Commissioned by the Department of Education, the evaluation involved 44 primary schools and has assessed whether the provision of Nurture Groups in primary schools have had a measurable impact on children’s social emotional and behavioural development and also their ability to learn.
The launch takes place on Thursday 22nd September between 9:30am and 1:00pm at Riddel Hall, 185 Stranmillis Road, Belfast. The launch will include a brief address by the Minister for Education. To reserve your place, please contact David Piekaar at firstname.lastname@example.org or telephone: 028 9097 5956. Places are limited so please book your place early to avoid disappointment.
About Nurture Groups
Nurture Groups are widespread throughout the UK, with an estimated 1,500 currently in operation and registered with the Nurture Group Network. They represent a short-term and focused intervention to address barriers to learning arising from unmet attachment needs. They are a targeted programme, aimed at pupils who have difficulties coping in mainstream classes, who fail to engage in the learning process, and who may otherwise be at risk of underachievement, leading to Special Educational Needs support or the need for education outside of the school setting.
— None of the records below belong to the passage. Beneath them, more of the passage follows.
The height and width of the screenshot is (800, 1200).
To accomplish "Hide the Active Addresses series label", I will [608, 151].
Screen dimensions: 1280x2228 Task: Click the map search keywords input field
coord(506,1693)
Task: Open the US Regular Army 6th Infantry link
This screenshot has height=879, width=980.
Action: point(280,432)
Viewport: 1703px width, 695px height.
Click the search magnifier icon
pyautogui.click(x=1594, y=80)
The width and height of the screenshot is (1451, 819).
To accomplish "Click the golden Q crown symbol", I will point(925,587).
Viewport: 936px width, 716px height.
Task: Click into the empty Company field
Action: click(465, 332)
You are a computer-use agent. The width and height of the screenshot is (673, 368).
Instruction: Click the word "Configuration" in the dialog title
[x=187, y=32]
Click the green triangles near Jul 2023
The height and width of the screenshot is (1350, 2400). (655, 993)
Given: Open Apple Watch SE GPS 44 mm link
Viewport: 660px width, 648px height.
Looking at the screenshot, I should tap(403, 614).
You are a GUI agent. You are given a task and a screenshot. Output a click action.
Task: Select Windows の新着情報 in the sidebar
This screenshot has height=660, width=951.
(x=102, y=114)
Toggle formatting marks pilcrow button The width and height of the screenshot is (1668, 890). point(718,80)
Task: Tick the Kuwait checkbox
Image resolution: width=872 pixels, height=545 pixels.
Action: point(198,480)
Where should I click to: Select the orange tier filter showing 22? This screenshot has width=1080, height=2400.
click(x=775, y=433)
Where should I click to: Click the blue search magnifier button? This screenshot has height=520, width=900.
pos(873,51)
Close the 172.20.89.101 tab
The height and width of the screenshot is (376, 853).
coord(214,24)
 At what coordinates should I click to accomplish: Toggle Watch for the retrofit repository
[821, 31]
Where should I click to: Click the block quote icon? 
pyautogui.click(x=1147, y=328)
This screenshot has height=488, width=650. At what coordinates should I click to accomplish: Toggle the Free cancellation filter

The classic model for Nurture Groups involve classes of about 10-12 children, typically in the first few years of primary school, and staffed by a teacher and teaching/classroom assistant. The aim of the Groups is to provide children with a carefully planned, safe environment in which to build an attachment relationship with a consistent and reliable adult. Children spend the majority of the school week in the Group, receiving highly structured and supported learning experiences, but where possible re-join their mainstream class for registration, assembly, break, lunch and home time. Pupils attend the Group for between two and four terms, after which the ultimate aim is that they can reintegrate into their mainstream class on a full-time basis.
In Northern Ireland, there are a number of established Nurture Groups that have been operating for many years, with some schools self-funding or accessing funds through the Department for Social Development (DSD) Neighbourhood Renewal Investment Fund. The Office of the First Minister and Deputy First Minister announced funding for 20 new Nurture Groups in 2012, through the Delivering Social Change (DSC) Signature Projects. The Department for Education (DE) and DSD are delivering this project, and DE has invested further funds for the continued provision of 10 established Nurture Groups in schools in which funding was coming to an end.